Father Martin nodded. “And I saw it collide.”
“Collide?”
The monk nodded. “That’s our word for it. The moment when it became a fixed part of our world. We can discuss that later. We’re here.”
The track through the mountain dropped down, leading into a hollow space where Father Martin’s people had made their camp. Being a man of practical considerations, the first thing Atherton analysed was the camp’s security. It was well hidden, surrounded on all sides by rocks, and would remain unseen until you were right upon it. That said, once discovered, the advantage would rest with the attacker, able to maintain the high ground and shoot into the crater. The camp’s residents would be captive targets. Fish in a barrel. All of this rushed through Atherton’s head before he took in the human details.
It reminded him, unsurprisingly, of a travelling church congregation.

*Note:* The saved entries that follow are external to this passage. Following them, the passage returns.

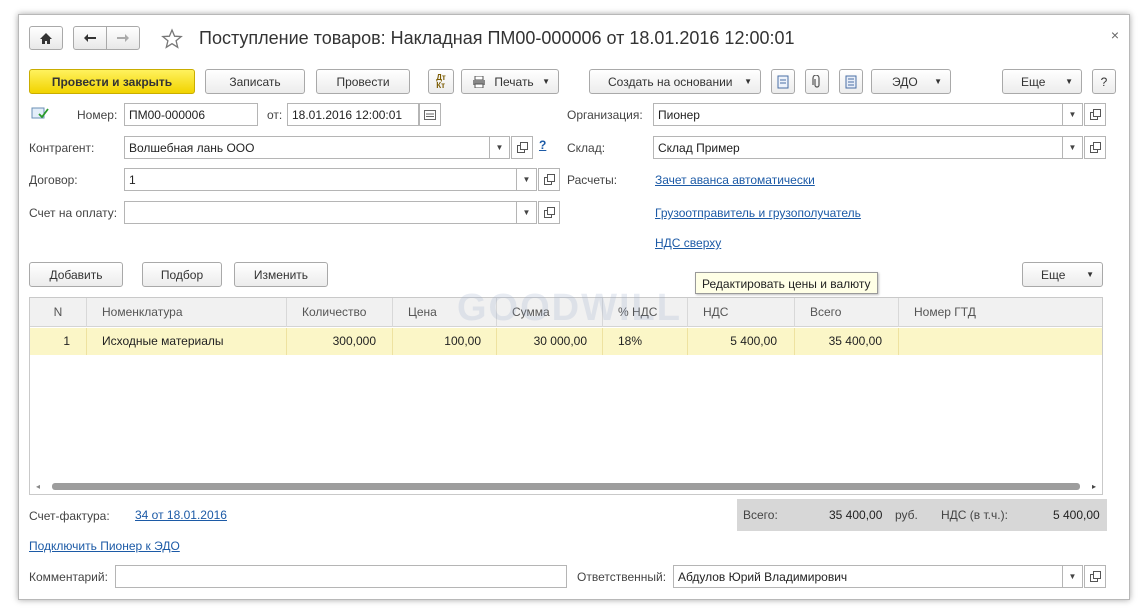  Describe the element at coordinates (742, 342) in the screenshot. I see `cell-vat: 5 400,00` at that location.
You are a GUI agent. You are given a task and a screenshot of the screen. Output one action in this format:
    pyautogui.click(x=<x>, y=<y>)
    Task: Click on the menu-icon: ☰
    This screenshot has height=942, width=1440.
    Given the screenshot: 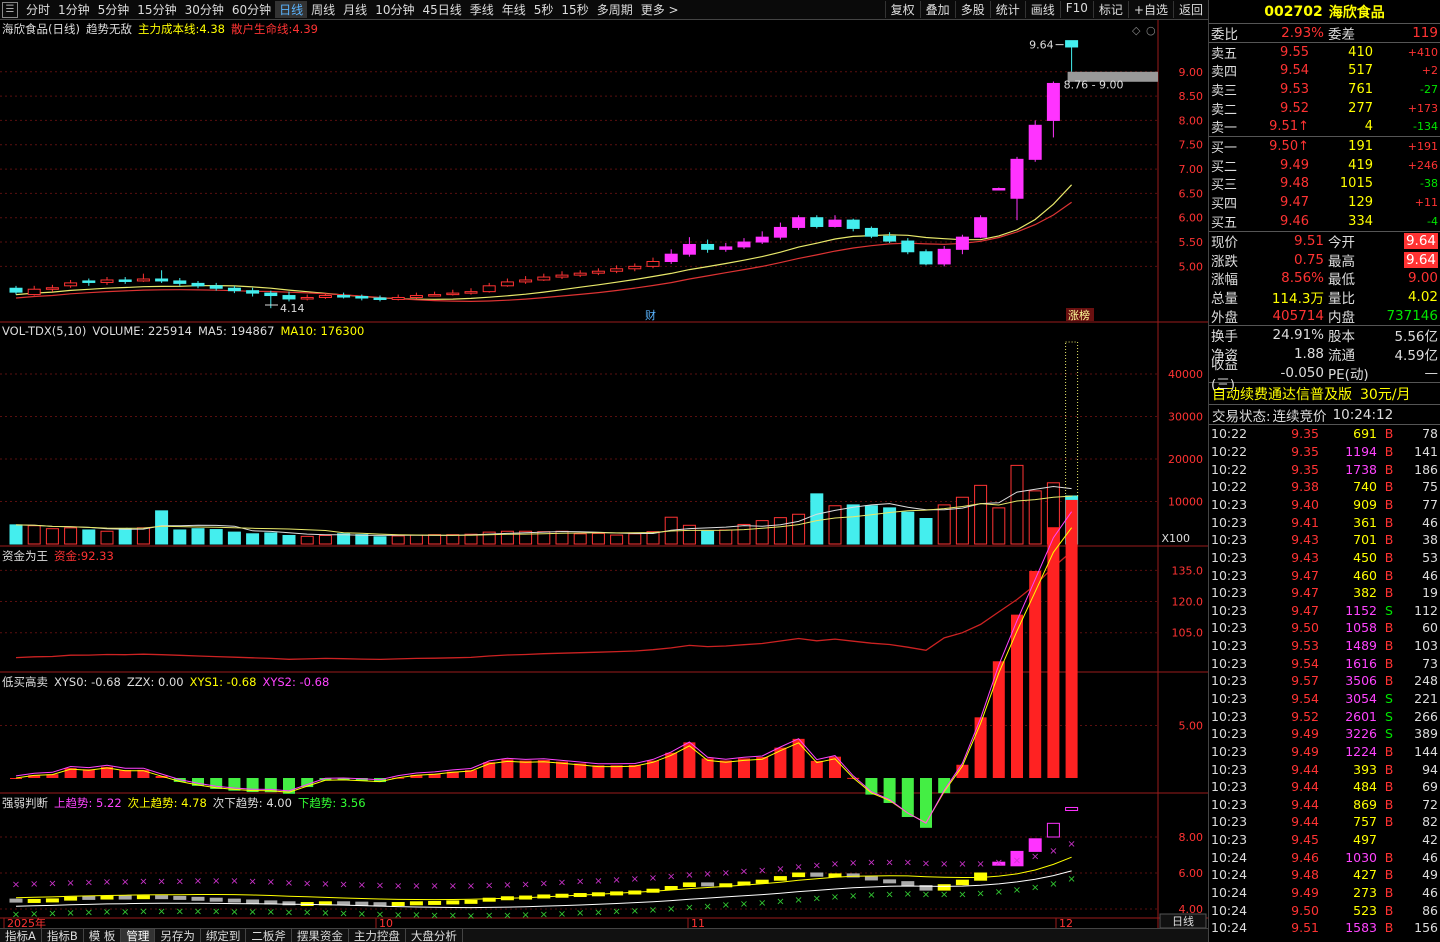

The kind of evangelical folk who toured the country en masse, pitching their tent and preaching to the locals before folding the words of Jesus away into their packs and trunks and carting them off to the next town. The people looked drawn and severe, a flock of hungry birds wrapped up in plain feathers. Here and there, fires burned, heating thin stews and watery soups. It was a place of abstinence. A camp of grey people. A place of puritanism and disapproval. Atherton liked it.
“Are you hungry?” Father Martin asked.
Atherton had travelled too far and too hard to refuse a meal when it was offered so Father Martin led him through the camp to a small tent on the far side.
Their companion, sparing just enough time to offer Atherton one last cautious glance, peeled away to rejoin his family.